(Dataset entries)
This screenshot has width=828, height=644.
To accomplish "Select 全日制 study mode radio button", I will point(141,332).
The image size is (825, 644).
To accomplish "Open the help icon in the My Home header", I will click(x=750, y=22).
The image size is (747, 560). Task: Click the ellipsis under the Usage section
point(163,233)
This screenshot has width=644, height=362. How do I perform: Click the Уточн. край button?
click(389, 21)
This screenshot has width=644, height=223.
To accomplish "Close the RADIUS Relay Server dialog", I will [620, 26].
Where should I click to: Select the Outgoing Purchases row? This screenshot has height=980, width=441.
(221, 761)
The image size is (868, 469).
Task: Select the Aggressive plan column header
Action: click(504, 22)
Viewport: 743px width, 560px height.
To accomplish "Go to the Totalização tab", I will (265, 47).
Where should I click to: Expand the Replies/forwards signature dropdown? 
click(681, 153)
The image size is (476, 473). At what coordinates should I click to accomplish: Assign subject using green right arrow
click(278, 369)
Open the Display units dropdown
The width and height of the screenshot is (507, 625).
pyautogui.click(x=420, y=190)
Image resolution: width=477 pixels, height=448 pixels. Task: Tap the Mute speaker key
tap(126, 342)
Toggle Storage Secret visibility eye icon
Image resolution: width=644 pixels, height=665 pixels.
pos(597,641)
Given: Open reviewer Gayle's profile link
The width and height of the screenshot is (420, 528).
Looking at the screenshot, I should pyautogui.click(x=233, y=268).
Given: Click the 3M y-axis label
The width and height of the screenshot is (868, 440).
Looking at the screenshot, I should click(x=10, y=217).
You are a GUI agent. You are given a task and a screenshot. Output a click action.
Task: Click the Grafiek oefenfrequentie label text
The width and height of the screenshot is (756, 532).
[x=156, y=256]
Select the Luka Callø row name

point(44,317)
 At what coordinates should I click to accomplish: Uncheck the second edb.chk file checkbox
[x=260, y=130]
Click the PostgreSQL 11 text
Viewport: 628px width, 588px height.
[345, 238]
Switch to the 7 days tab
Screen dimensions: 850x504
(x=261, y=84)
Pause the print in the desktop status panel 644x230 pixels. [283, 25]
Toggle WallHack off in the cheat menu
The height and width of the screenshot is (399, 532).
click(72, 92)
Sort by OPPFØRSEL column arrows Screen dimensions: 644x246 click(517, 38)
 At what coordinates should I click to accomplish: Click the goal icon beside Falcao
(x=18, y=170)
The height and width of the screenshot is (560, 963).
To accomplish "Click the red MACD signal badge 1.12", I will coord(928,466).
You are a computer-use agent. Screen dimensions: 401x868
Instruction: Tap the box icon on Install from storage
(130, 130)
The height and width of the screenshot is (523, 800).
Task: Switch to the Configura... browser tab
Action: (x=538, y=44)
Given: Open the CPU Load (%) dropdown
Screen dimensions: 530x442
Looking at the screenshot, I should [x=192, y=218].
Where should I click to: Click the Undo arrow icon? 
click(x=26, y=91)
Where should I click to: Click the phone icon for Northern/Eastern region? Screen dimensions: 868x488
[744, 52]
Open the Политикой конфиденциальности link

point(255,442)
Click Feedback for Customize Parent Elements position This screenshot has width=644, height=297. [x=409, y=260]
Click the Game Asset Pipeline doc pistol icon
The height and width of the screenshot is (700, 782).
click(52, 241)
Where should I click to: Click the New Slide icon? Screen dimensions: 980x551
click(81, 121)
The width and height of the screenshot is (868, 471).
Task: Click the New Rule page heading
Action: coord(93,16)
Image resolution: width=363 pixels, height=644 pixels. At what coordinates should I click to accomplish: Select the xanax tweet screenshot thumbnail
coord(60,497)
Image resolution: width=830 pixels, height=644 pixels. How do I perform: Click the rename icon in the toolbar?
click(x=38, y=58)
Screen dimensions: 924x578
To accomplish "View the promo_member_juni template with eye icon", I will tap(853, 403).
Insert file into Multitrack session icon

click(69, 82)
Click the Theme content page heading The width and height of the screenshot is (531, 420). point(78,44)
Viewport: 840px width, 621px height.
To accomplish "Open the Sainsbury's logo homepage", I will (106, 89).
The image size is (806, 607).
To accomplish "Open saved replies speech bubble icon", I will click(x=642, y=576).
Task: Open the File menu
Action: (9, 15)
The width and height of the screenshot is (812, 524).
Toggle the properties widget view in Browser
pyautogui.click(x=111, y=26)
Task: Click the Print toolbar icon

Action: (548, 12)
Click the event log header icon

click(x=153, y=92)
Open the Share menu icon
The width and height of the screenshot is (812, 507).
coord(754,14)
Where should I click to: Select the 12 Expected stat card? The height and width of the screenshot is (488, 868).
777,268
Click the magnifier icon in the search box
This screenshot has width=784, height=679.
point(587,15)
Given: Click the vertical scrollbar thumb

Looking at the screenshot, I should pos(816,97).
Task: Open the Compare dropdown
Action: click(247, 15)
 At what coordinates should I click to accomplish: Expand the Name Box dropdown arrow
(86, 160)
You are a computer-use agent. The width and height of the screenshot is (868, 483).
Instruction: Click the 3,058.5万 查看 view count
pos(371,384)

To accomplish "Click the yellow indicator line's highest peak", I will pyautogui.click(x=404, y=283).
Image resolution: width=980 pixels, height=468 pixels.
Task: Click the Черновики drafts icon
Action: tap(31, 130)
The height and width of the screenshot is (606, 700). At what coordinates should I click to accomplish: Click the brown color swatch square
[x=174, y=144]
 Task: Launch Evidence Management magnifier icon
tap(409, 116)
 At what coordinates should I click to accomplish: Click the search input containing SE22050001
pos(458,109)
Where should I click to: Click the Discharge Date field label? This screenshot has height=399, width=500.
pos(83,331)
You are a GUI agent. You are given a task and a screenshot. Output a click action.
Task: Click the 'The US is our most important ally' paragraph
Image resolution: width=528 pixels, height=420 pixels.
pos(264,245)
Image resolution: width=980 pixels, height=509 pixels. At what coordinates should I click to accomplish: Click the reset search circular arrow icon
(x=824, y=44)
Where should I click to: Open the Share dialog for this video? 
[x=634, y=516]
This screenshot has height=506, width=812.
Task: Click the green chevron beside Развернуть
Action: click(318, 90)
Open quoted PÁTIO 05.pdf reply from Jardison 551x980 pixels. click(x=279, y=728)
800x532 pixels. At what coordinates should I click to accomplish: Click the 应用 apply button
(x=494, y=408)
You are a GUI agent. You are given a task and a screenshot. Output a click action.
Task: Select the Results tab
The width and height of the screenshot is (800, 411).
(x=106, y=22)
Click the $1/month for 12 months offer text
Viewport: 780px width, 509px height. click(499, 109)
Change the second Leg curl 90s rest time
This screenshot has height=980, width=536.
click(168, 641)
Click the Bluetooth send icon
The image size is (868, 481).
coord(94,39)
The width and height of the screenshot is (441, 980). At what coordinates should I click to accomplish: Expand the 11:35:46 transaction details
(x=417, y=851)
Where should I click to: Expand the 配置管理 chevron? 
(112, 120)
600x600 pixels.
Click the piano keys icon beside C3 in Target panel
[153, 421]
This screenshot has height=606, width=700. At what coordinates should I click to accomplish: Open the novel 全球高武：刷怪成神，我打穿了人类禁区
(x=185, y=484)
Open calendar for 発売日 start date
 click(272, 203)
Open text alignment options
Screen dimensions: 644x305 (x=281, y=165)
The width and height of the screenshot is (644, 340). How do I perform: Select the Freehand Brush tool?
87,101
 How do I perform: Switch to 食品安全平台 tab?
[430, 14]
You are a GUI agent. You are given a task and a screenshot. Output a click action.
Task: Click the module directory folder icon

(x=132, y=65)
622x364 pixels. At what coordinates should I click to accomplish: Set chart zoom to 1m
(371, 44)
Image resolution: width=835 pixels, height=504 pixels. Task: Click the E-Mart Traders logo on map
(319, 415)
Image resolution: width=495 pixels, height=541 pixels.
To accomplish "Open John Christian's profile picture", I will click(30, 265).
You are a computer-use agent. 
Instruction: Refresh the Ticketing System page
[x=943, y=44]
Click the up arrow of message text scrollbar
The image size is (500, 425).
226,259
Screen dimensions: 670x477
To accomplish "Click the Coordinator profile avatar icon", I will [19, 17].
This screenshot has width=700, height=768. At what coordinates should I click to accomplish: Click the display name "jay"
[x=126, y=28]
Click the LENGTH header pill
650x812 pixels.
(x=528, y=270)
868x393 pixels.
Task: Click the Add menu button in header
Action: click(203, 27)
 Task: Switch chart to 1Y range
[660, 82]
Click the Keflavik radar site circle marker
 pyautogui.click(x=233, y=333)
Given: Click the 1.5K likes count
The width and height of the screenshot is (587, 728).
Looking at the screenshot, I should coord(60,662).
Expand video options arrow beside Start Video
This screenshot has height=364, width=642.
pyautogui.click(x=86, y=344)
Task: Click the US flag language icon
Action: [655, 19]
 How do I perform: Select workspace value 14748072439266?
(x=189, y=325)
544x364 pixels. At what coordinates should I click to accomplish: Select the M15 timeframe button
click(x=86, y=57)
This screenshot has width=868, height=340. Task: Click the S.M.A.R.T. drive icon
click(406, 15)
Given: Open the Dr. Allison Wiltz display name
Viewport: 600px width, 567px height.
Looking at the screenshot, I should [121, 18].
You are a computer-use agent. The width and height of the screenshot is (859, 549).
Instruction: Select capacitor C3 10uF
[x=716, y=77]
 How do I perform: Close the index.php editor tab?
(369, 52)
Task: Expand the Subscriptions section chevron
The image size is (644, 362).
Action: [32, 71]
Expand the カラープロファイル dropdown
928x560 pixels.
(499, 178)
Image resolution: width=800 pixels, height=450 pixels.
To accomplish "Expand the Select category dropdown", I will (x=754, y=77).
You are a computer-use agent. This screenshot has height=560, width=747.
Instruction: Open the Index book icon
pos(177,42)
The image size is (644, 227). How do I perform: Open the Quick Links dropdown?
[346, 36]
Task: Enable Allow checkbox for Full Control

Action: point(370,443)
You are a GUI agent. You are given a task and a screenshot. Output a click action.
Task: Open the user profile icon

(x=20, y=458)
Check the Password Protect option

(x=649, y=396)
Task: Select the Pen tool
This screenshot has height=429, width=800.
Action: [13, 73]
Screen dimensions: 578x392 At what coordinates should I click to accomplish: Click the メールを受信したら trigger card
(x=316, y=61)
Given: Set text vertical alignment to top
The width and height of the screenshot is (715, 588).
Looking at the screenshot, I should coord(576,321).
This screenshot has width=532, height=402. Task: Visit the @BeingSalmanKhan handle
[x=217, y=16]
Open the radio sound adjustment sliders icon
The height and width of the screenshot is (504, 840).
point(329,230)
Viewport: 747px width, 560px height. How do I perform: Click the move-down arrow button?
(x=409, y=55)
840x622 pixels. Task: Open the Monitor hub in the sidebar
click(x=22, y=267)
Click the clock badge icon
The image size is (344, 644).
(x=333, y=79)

What is expected ->
Using the data above, print exactly the lines from the line that contains "The image size is (644, 362)." through the line that contains "You are a computer-use agent. This", with both included.

Solution for this task ->
The image size is (644, 362).
Action: [32, 71]
Expand the カラープロファイル dropdown
928x560 pixels.
(499, 178)
Image resolution: width=800 pixels, height=450 pixels.
To accomplish "Expand the Select category dropdown", I will (x=754, y=77).
You are a computer-use agent. This screenshot has height=560, width=747.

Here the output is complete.